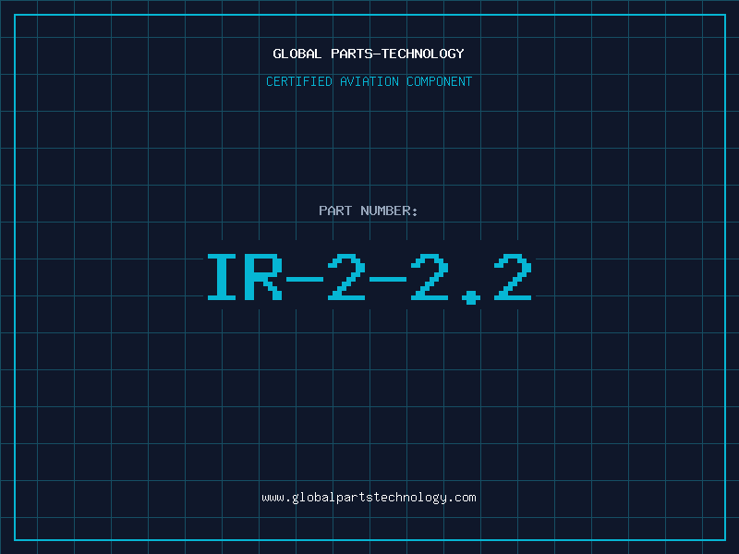Click the .com ending of the URL
Image resolution: width=739 pixels, height=554 pixels.
pos(462,498)
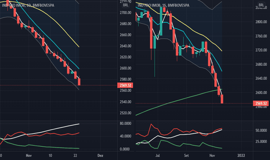Click the 2700.00 level on left price scale
The image size is (270, 160).
pyautogui.click(x=125, y=13)
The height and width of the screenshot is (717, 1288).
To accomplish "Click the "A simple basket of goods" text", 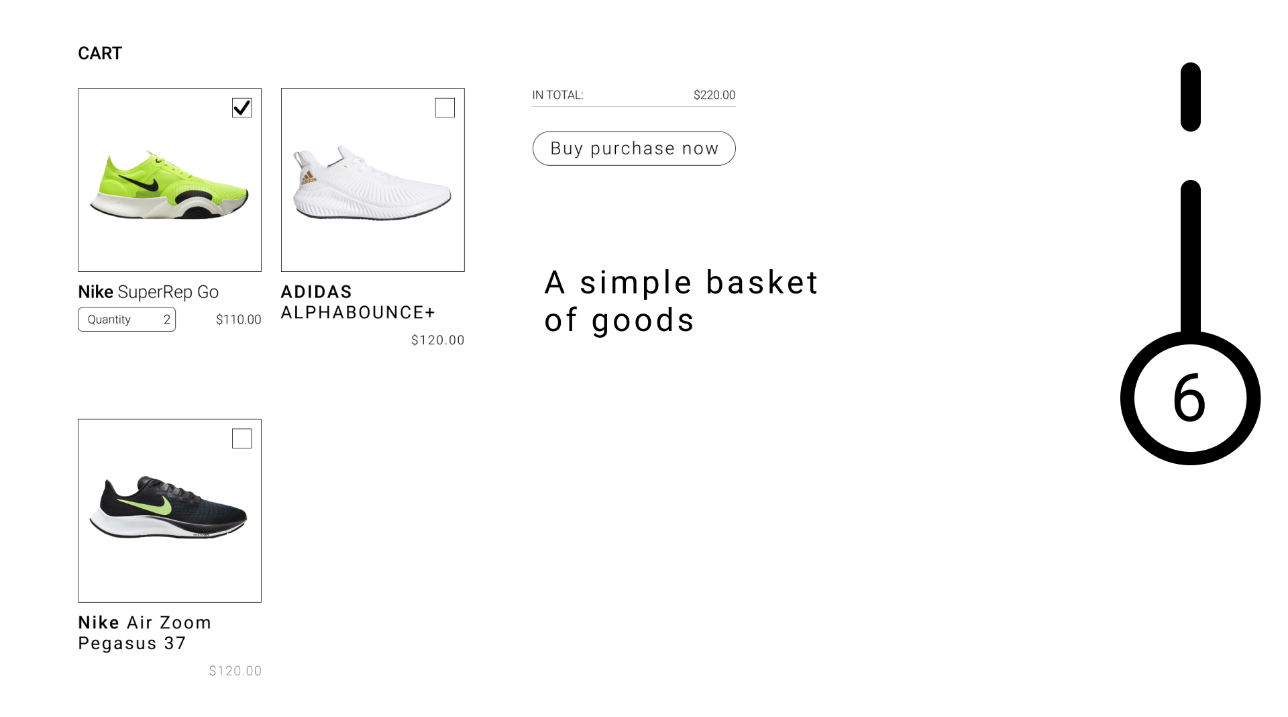I will pyautogui.click(x=680, y=301).
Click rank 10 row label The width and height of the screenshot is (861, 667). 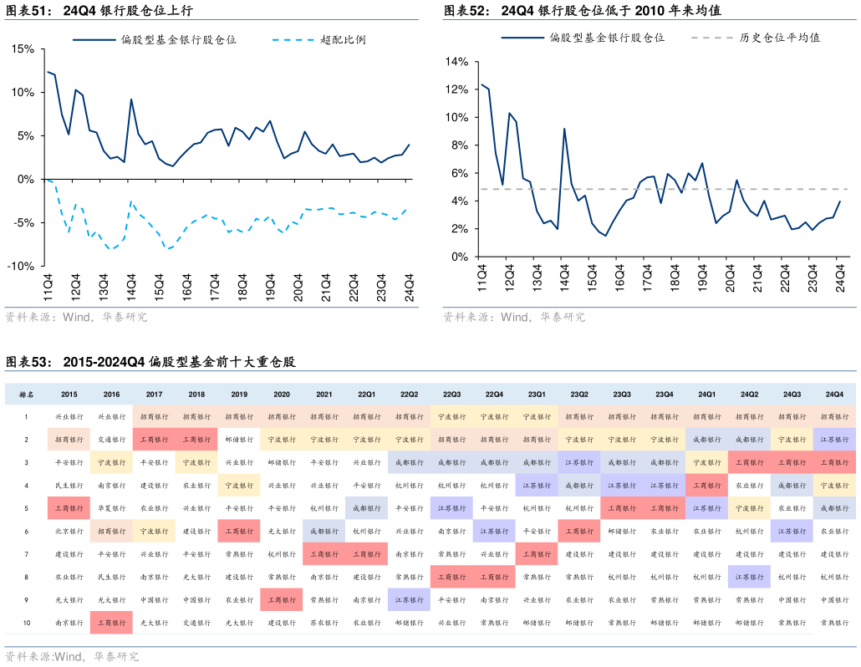pos(26,623)
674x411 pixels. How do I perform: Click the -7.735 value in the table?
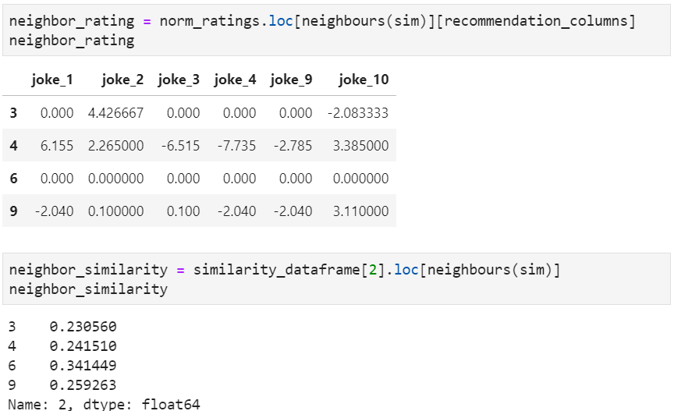[235, 146]
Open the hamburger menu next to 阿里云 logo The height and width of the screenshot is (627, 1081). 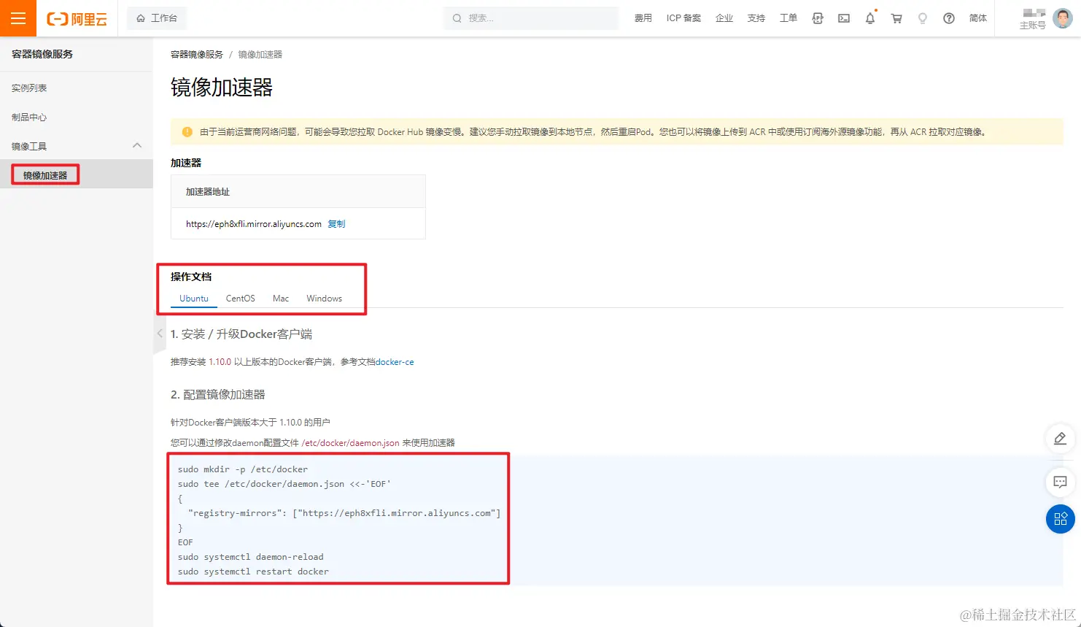[x=18, y=18]
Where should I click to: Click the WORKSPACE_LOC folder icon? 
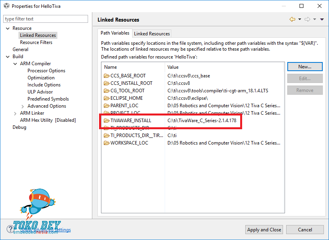point(107,143)
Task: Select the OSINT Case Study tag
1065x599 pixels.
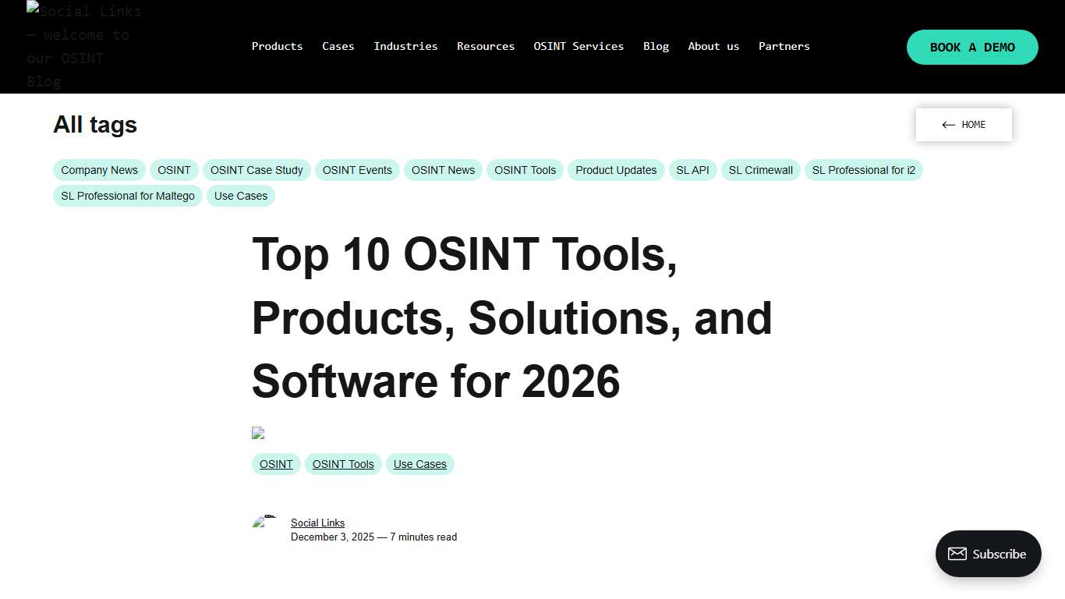Action: [x=257, y=170]
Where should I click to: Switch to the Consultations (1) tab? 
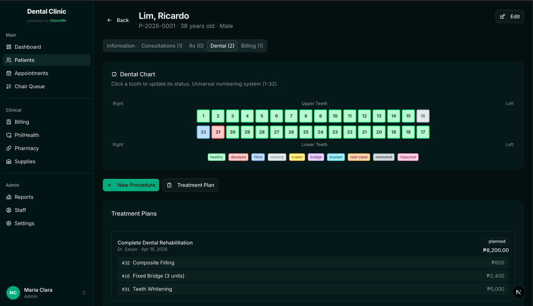click(x=162, y=46)
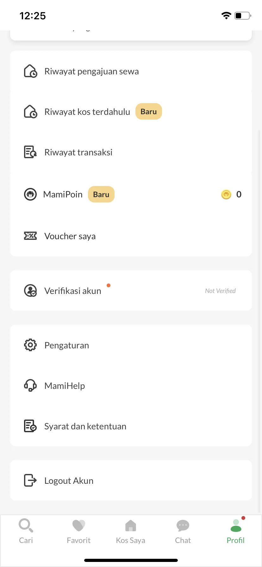Open the Voucher saya menu entry
Viewport: 262px width, 567px height.
click(131, 236)
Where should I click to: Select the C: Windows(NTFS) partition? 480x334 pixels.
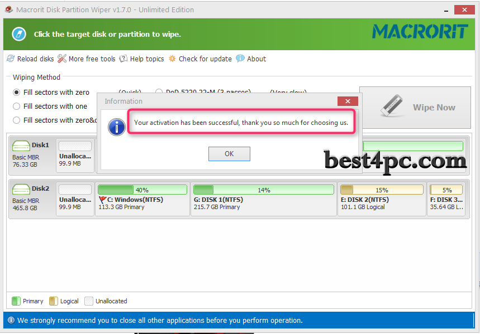pos(142,199)
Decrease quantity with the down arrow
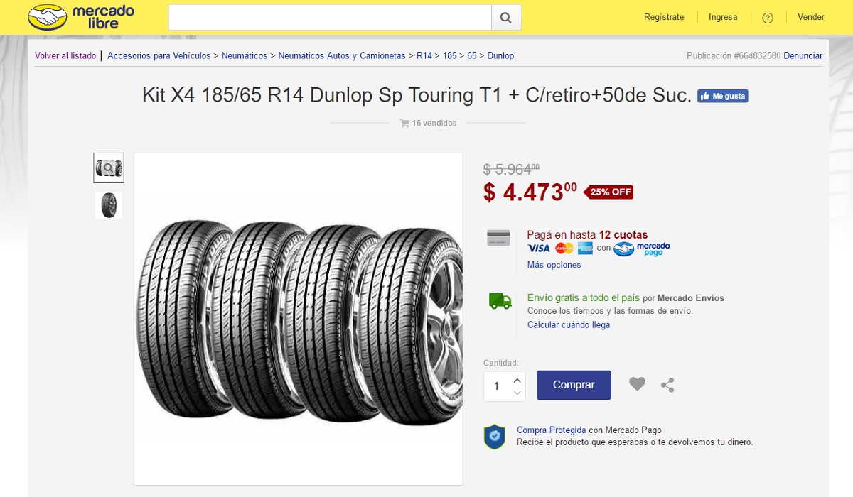853x497 pixels. click(x=517, y=393)
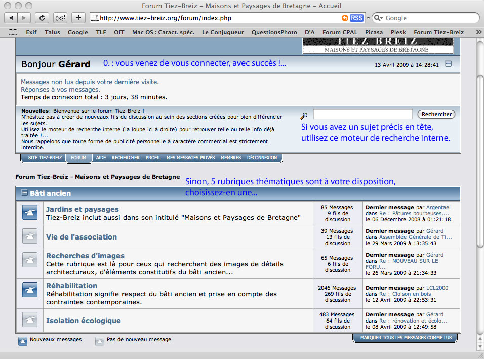Viewport: 484px width, 359px height.
Task: Click the Jardins et paysages board icon
Action: point(30,213)
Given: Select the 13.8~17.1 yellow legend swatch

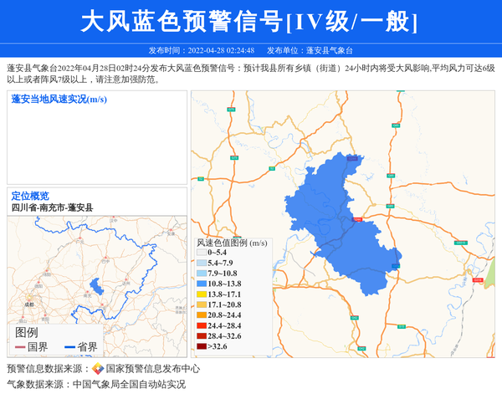Looking at the screenshot, I should (x=201, y=294).
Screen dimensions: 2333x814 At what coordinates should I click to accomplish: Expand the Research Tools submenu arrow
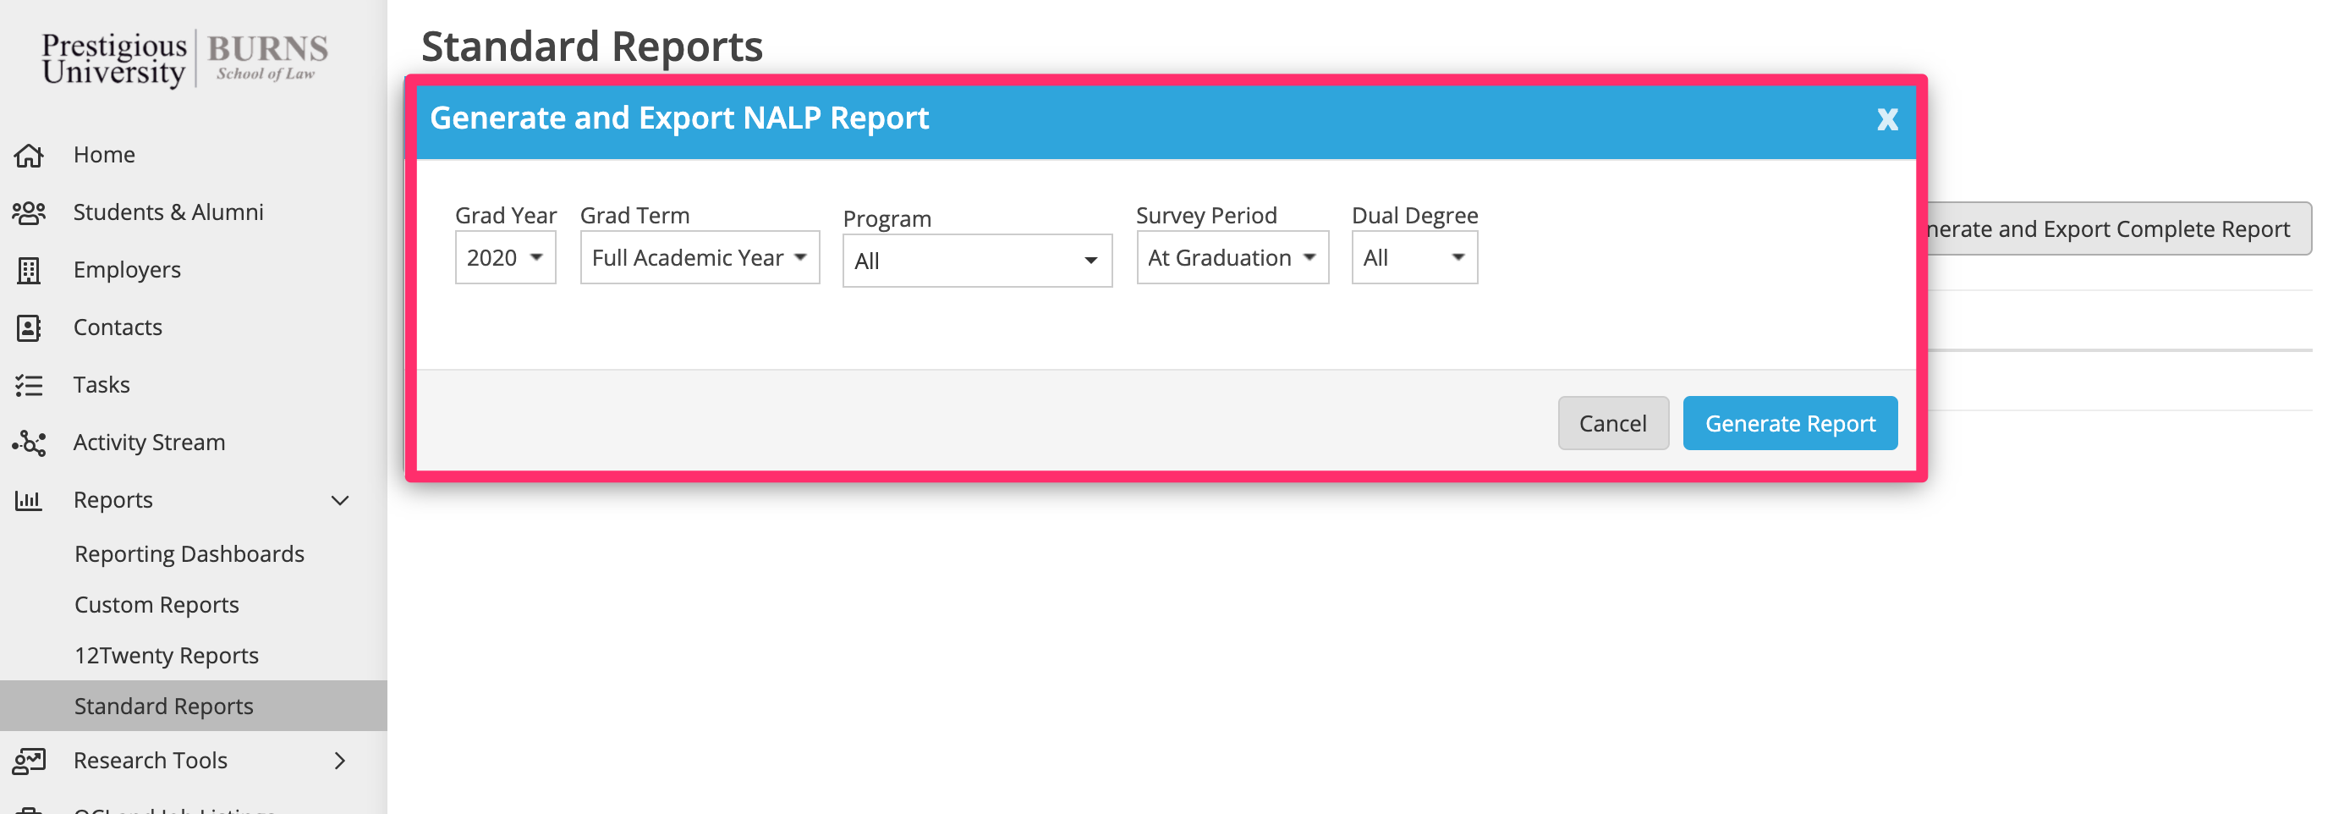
◆ ◆ ◆ ◆ ◆
The copy must begin with the line containing "Decrease quantity with the down arrow", end with the last line of the material, match each line exactly, and hold no pictures.

_Answer to the problem_.
Decrease quantity with the down arrow
853x497 pixels. click(x=517, y=393)
Viewport: 484px width, 359px height.
Task: Click the Jardins et paysages board icon
Action: point(30,213)
Given: Select the 13.8~17.1 yellow legend swatch

Looking at the screenshot, I should (x=201, y=294).
Screen dimensions: 2333x814 At what coordinates should I click to accomplish: Expand the Research Tools submenu arrow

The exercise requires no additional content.